Recorded information:
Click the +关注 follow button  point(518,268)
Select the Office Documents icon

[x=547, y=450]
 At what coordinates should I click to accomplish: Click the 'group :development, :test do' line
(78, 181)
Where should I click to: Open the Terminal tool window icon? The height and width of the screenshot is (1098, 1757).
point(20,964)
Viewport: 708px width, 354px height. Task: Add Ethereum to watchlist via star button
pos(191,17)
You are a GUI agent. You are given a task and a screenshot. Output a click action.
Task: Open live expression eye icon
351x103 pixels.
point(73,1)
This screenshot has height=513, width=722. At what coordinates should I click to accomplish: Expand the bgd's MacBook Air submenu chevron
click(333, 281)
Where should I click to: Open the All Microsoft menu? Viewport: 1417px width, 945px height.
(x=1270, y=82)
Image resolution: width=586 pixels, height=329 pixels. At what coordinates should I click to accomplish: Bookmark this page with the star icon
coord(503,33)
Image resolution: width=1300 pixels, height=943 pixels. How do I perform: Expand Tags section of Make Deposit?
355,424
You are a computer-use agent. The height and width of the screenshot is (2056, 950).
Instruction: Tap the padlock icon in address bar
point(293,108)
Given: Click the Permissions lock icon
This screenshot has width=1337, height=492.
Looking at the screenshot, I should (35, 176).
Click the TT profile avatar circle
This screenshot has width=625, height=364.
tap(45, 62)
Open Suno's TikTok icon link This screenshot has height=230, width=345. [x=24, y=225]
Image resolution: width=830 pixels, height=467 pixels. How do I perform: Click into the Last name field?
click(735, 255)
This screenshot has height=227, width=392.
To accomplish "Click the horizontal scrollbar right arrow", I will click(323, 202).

Exercise details: Copy out the part of the material that opens with the line containing "This screenshot has height=513, width=722." and closes with the line containing "Open Suno's TikTok", keeping every line unchanged.

Result:
This screenshot has height=513, width=722. At what coordinates should I click to accomplish: Expand the bgd's MacBook Air submenu chevron
click(333, 281)
Where should I click to: Open the All Microsoft menu? Viewport: 1417px width, 945px height.
(x=1270, y=82)
Image resolution: width=586 pixels, height=329 pixels. At what coordinates should I click to accomplish: Bookmark this page with the star icon
coord(503,33)
Image resolution: width=1300 pixels, height=943 pixels. How do I perform: Expand Tags section of Make Deposit?
355,424
You are a computer-use agent. The height and width of the screenshot is (2056, 950).
Instruction: Tap the padlock icon in address bar
point(293,108)
Given: Click the Permissions lock icon
This screenshot has width=1337, height=492.
Looking at the screenshot, I should (35, 176).
Click the TT profile avatar circle
This screenshot has width=625, height=364.
tap(45, 62)
Open Suno's TikTok icon link This screenshot has height=230, width=345. [x=24, y=225]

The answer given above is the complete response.